The anti-colonial struggle in the subcontinent on several occasions assumed the form of violent strife. The colonial power responded by promulgating draconian laws, such as the Punjab Murderous Outrages Act of 18671 and the Frontier Crimes Regulation. Whenever the British were pitted against their European rivals, their largest colony received long sets of repressive laws, such as the Rowlatt Act and the Defence of India Rules. The colony that was India was first divided between India and Pakistan and then between Pakistan and Bangladesh. The present generations in these new states may not be able to recall the special laws of the colonial period but their establishments have preserved their old manuals which used to offer ways of meeting the threats to 'His Majesty's government established by law' both from within and outside. Only the reference to the English monarch has been replaced with the titles of the post-independence entities while their claim to be governments established by law has often had as little justification as it had during the colonial period.

A study of the continuity of the colonial tradition of curtailing civil liberties in periods of internal strife and conflict along the borders is much too vast a subject to be dealt with in a brief paper and it will be appropriate to confine ourselves at the moment to the recent period, say 25-30 years.

Pakistan was the first country in South Asia, and probably one of the first few in the world, to make laws to fight terrorism with special laws, interpreted by special courts for speedy trial, and under special procedures. The Suppression of Terrorist Activities Act of 1975 held the field for many years till it fell out of favour with the judiciary. Early in the nineties it gave way to the Terrorist Affected Areas Ordinance and the Special Courts for Speedy Trial Act. Then in 1997 came the Anti-Terrorism Act. These enactments were defended on the ground of need to deal with ethnic strife and violence related to political issues in Sindh. Military courts were set up in Sindh in the last week of December 1998 and functioned till February 1999 when they were wound up following a Supreme Court ruling against them, although the government deemed it proper to extend the measure to the rest of the country while the court was deliberating on the matter.

Special laws and special procedures were needed by civilian governments. During the years of direct military rule Martial Law Regulations and summary military courts were available to supersede normal laws, even the constitution. They were used in East Bengal in 1971 to suppress its political struggle that had acquired the form of insurgency and, later on, of a fight for national liberation. In view of the proclamation of emergency the regime did not require fresh extra-legal means to deal with the situation caused by India's invasion of East Bengal when the regime faced an external conflict along with a domestic one.

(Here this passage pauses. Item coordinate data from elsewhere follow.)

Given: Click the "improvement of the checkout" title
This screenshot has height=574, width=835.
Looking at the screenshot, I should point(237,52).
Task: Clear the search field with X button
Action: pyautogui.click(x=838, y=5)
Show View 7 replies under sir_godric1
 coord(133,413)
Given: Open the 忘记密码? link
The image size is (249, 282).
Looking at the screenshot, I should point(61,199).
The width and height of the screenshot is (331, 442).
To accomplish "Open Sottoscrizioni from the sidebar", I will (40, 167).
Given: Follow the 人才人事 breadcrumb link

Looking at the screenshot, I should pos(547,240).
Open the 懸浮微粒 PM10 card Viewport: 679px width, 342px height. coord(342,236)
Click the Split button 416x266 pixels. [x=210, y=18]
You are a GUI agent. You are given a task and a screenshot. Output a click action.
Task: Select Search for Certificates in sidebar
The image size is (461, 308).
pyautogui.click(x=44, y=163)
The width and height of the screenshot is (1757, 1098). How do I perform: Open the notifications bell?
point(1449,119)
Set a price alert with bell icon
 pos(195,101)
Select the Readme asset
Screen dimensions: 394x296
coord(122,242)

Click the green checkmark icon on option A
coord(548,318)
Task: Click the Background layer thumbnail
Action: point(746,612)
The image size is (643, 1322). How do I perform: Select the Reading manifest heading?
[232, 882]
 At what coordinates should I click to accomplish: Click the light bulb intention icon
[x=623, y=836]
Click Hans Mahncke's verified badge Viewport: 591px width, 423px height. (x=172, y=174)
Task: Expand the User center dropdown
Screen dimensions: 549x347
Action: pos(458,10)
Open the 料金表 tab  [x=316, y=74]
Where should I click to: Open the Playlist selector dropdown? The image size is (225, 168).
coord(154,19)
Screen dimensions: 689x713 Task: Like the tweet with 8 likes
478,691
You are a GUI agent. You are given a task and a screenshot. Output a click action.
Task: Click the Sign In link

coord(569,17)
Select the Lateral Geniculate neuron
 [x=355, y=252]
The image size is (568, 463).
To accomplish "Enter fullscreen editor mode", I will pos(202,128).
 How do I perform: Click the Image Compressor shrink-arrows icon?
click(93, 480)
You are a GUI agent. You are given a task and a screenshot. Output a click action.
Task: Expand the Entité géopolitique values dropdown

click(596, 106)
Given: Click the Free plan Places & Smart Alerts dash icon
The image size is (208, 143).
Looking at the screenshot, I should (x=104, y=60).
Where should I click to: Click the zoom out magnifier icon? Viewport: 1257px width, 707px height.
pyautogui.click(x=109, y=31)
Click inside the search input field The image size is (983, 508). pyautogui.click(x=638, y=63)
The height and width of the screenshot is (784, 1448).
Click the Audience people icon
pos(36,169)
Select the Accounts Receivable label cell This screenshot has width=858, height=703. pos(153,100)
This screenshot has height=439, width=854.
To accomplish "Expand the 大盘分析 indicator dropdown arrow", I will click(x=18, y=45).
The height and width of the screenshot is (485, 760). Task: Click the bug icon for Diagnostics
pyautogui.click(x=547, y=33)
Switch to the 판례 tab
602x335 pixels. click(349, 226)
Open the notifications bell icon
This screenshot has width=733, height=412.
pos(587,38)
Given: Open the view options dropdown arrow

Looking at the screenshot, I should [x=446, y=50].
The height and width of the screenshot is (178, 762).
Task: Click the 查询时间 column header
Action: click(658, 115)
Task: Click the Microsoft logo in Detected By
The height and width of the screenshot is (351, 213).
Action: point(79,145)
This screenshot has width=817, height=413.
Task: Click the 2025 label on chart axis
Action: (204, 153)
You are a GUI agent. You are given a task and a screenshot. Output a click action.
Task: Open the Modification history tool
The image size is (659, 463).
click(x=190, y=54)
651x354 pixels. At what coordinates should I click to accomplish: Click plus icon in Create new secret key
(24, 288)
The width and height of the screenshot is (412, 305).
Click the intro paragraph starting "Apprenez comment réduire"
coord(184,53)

The same was the case during the military rule of Gen. Ziaul Haq (1977-85). Armed with Martial Law Regulations, quite a few of which prescribed death as the minimum penalty for offences that could not be described as heinous or revolutionary (the term used by the colonial rulers for armed political resistance), the regime could discard the requirements of rule of law while dealing with the democratic agitation. Its involvement with the conflict in Afghanistan did not necessitate any search for new tools of extra-legal coercion either.

The recent last military regime established in 1999 chose to do without Martial Law Regulations though a somewhat weaker substitute was found in the Chief Executive's orders. It had to rely on executive actions instead of laws to meet the situation created by an extra-territorial conflict the United State's war against terror.

Sri Lanka has not had to face armed conflict with an external party but it allowed the political struggle of the Tamils to grow into an insurgency. The first casualty was the Constitution. A Prevention of Terrorism Act was enforced in 1979 and guarantees of rule of law declined.

India too chose to resort to special laws to meet the situation caused by internal strife, like the Kashmir security law and the infamous TADA. When this measure could not be kept in force, it was replaced with Prevention of Terrorism Act (POTA).

In Nepal where democracy was introduced only in 1990, an intra-state conflict erupted in 1996 when the Maoists launched what they called 'a People's War'. From the very beginning the state discarded the established legal instruments for dealing with the situation. In 2001 a state of emergency was declared and army deployed to fight the insurgents.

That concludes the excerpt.